Today, in a televised ceremony, Putin announced that the sham referenda had taken place and that “there are four new regions of Russia.” The four territories, which Russia does not fully control, cover about 18% of Ukraine. Putin’s speech seemed to indicate a concern that the countries under his sway are sliding away. He focused on the “West,” claiming that Russia itself is under attack from western democracies. “The West is looking for new opportunities to hit us and they always dreamt about breaking our state into smaller states who will be fighting against each other,” he said. “They cannot be happy with this idea that there is this large country with all [these] natural riches and people who will never live under a foreign oppression.”

He offered to negotiate for an end to the war, but said that the “four new regions of Russia aren’t up for negotiation.”
Journalist Anne Applebaum, who is a specialist on Central and Eastern Europe, identified Putin’s actions as a war not just on Ukraine, but on world order and the rule of law, a system embraced by the democratic world. It is, she writes in The Atlantic, “a statement of contempt for democracy itself.” That world order says that big countries cannot attack smaller countries and that mass slaughter is unacceptable. In contrast, in Putin’s world, she writes, “Only brutality matters.”

Secretary of State Blinken tweeted: “Today, we took swift and severe measures in response to President Putin's attempt to annex regions of Ukraine—a clear violation of international law. We will continue to impose costs on anyone that provides political or economic support for this sham.”

In turn, Ukraine’s president Volodymyr Zelensky announced that Ukraine is applying for “accelerated ascension” into NATO. Ukraine’s membership in the organization would require other NATO countries to send troops to fight Russia. Admission to NATO requires the consent of all 30 members, and that consent is unlikely to materialize in the midst of a war, but Zelenky’s announcement overshadowed Putin’s.

Zelensky appealed to the ethnic minorities conscripted into Russian armies not to fight, telling them that more than 58,000 Russian soldiers had already died in Ukraine and warning them that they do not have to die for Putin. If they do come, he warned, those who are sent without dog tags should tattoo their names on their bodies so the Ukrainian authorities can inform their relatives when they are killed.

“The United States condemns Russia’s fraudulent attempt today to annex sovereign Ukrainian territory,” President Biden said. “Russia is violating international law, trampling on the United Nations Charter, and showing its contempt for peaceful nations everywhere. Make no mistake: these actions have no legitimacy.”

The U.S. announced new sanctions against Russians and Russian entities and will continue to provide aid to the Ukrainians. In what sounded like a reference to the damaged pipelines, Biden told reporters “America’s fully prepared with our NATO allies to defend every single inch of NATO territory, every single inch,” Mr. Biden said, adding: “Mr.
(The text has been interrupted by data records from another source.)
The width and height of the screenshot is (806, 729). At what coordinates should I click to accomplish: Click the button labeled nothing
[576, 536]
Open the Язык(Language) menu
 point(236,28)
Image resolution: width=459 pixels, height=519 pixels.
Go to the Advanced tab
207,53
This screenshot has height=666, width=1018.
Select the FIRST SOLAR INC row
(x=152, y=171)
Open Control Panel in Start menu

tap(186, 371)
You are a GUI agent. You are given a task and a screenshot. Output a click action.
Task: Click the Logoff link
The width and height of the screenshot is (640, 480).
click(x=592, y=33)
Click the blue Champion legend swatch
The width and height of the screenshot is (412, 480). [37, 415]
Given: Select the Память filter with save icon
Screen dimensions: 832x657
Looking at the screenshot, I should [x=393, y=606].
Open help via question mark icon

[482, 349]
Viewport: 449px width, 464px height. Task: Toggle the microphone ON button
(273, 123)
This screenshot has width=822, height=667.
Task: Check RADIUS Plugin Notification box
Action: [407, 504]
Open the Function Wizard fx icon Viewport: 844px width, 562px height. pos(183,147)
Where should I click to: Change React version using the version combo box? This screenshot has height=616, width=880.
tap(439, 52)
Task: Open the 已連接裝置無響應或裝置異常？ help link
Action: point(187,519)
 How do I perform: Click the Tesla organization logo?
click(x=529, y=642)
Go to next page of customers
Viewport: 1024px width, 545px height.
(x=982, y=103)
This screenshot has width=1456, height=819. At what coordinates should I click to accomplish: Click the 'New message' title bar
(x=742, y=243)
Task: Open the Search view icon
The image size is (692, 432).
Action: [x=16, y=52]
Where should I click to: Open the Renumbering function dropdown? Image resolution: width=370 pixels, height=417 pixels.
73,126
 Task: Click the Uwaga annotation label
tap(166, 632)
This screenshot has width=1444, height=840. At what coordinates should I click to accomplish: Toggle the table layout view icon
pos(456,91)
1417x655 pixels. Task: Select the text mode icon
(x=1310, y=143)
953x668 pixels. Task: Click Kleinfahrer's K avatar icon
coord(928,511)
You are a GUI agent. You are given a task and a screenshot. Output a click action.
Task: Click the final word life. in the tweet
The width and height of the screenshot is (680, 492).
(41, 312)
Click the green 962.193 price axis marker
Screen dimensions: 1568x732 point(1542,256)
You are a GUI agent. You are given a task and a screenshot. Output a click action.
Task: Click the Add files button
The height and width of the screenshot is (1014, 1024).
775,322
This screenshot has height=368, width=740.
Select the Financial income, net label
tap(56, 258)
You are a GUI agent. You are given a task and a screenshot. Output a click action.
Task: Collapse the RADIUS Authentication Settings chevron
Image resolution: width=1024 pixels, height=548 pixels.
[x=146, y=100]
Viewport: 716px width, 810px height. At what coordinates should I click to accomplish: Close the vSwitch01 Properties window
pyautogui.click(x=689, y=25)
Putin, don’t misunderstand what I’m saying.”

Meanwhile, Ukrainian troops have advanced around the city of Lyman and appear to be on the cusp of encircling the Russian troops there. Lyman is a key logistics and transportation hub, and the Institute for the Study of War, a think tank, says its loss “will likely be highly consequential to the Russian grouping.” Today, a Washington Post op-ed by Russian opposition leader Alexei Navalny, now serving a nine-year sentence in a maximum-security penal colony on trumped up charges, bore a title unimaginable a year ago: “This is what a post-Putin Russia should look like.”